DATA RECORDS:
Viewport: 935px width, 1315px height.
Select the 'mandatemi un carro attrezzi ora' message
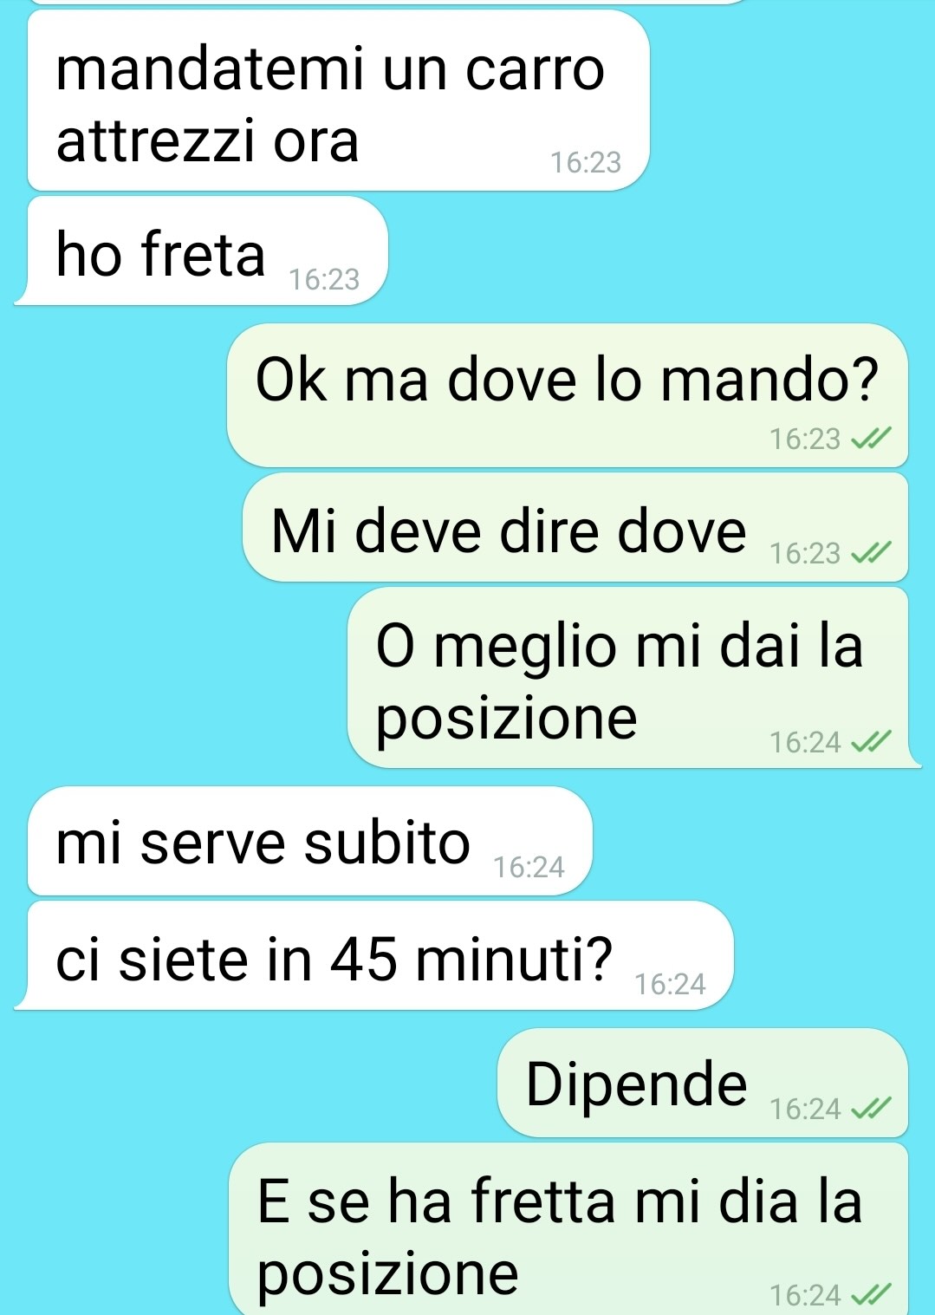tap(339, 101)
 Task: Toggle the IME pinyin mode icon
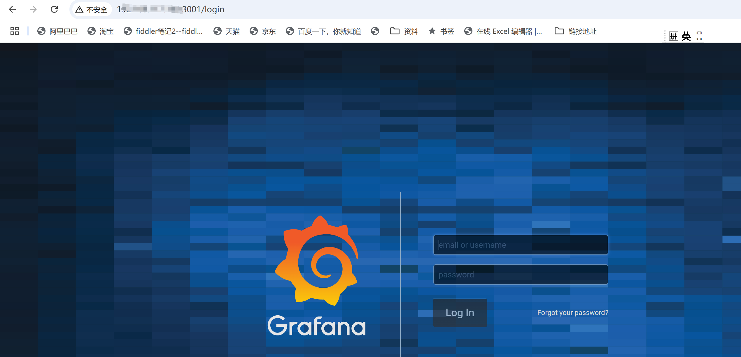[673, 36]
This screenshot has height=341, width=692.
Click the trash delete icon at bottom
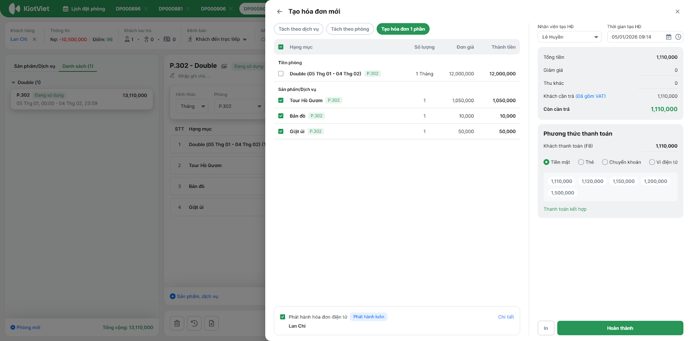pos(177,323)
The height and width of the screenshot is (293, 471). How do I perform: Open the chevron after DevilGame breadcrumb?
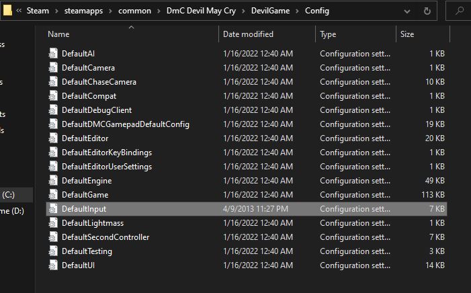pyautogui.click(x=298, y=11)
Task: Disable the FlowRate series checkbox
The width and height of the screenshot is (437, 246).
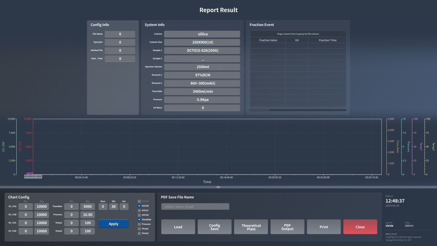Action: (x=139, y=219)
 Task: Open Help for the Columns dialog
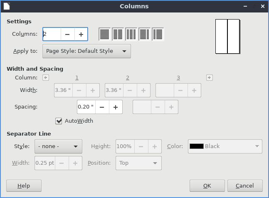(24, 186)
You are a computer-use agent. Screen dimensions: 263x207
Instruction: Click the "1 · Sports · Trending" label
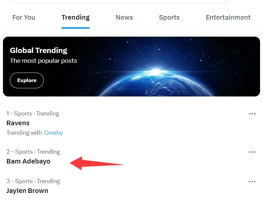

WORK TO BE COMPLETED: Write out the lines from the line with "You are a computer-use" through the end of the lines, with no pictures in your answer.

FINISHED ANSWER:
You are a computer-use agent. Screen dimensions: 263x207
Instruction: Click the "1 · Sports · Trending" label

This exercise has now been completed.